We called our grandfather Pappy. Pappy served in WWII, in the Army. He left a wife and 2-year-old daughter (my mother) to serve in the war.
I grew up knowing he had served in the war and my brother and dad would gather around and look at “war” stuff and hear stories but I was shooed away to go play. Little girls weren’t supposed to hear about the war. I remember holding an empty grenade and seeing some photographs. And he was always soaking his feet because of the war. That was all I knew for a long time.
Once, when I was older and went to visit him in Texas with children of my own, I asked him about the war. He didn’t want to talk about it. He said, you don’t want to hear about it. So I didn’t press. But we did look at pictures of him when he was young and handsome in his uniform posed in front of the downed German planes they found in the fields, and the silly pictures they took with a cane and top hat they came across one day. But I know that was just a tiny light in a dark time of his life and history.
Many many years ago, my mom gave him a tape recorder and tapes and he told his stories of the war into them and I’ve listened to them several times over the years beginning when I was in high school. I thought about Pappy and his stories when we watched Band of Brothers especially the snowy cold scenes. He talked of how cold they always were. They could never have enough layers on. One story they were in the fox holes and snow was falling all night. They took turns making trips into the open fields to retrieve hay off the hay bales to put in their fox holes. The next morning they could see foot prints leading to the hay bales from both sides of the field. The enemy, too been gathering hay during the night.
He told of a scouting mission he was on and his feet fell into a frozen river but he was unable to get them out because the enemy was close at hand. He suffered his whole life with feet problems but he survived. Many did not.
He always spoke so highly of the American Red Cross and what they did for him while he was recovering. He remembered them giving him an orange when he was leaving.

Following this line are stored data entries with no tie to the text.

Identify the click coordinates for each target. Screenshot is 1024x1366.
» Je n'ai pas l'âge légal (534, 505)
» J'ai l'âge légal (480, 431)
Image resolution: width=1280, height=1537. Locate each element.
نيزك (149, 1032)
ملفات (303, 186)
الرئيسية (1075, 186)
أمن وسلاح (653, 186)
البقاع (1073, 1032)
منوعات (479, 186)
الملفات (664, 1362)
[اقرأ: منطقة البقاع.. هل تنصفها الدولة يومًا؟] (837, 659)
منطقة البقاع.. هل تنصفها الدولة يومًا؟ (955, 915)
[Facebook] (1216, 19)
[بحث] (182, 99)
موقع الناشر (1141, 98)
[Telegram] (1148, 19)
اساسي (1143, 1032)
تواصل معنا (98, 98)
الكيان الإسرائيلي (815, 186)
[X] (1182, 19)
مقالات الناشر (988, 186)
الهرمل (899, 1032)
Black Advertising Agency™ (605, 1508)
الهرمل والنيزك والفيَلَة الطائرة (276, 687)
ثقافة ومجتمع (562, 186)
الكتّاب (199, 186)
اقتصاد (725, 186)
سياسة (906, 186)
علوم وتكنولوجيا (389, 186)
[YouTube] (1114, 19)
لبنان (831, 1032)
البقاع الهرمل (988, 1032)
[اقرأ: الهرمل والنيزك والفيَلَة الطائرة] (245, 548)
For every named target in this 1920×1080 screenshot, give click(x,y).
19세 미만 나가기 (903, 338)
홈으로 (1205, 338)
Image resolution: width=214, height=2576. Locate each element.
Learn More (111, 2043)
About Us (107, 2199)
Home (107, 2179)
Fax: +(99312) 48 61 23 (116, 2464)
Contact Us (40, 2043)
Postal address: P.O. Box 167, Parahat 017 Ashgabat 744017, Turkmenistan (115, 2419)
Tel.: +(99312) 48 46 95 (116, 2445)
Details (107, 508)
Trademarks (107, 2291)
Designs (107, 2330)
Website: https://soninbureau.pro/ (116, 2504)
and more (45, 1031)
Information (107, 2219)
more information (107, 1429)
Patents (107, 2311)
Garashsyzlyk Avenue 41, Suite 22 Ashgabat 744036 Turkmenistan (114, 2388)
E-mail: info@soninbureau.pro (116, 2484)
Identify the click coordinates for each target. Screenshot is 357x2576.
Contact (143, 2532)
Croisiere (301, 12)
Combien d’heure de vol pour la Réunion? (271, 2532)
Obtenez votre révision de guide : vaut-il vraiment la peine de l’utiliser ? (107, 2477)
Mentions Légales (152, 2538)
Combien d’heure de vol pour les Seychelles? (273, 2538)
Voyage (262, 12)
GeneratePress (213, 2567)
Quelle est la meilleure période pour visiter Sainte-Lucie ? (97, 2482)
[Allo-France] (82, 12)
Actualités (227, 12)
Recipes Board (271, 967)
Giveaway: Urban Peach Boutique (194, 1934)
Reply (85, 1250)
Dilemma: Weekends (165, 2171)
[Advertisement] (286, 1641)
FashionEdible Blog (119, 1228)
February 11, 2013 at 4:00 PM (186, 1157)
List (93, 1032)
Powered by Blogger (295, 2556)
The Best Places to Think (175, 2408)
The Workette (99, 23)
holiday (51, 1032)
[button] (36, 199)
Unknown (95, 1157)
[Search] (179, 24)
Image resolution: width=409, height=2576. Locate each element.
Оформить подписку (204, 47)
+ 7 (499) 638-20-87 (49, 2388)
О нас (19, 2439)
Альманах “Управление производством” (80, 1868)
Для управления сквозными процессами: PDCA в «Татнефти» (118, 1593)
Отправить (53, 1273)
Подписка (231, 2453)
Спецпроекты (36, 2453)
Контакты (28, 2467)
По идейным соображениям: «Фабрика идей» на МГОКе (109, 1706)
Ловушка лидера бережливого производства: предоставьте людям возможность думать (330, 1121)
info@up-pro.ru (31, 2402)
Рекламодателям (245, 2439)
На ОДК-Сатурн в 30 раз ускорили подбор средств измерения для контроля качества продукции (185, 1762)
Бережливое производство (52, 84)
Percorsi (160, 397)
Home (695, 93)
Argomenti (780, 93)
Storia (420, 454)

It’s the little things that leave a lifetime memory.
The stories drift off into a blank tape and we never learned what happened while some of the tape tell of the celebration that lasted all night long when they heard of the end of the war.
Pappy passed away a few years back. I am thankful that I was able to thank him for his service and that my boys were able to as well. They drew him pictures to decorate his room of the American Flag and words of honor and thanks.
His family had four boys and all of them are Veterans. Three in WWII and Wesley, the youngest in the Korean War. Wesley is still alive. I wrote him today and thanked him for his service. He sent me a picture of his house with American Flags lining his sidewalk to honor today. Their generation is the greatest generation. There is no doubt.
With appreciation, I thank all Veterans for their service, today especially.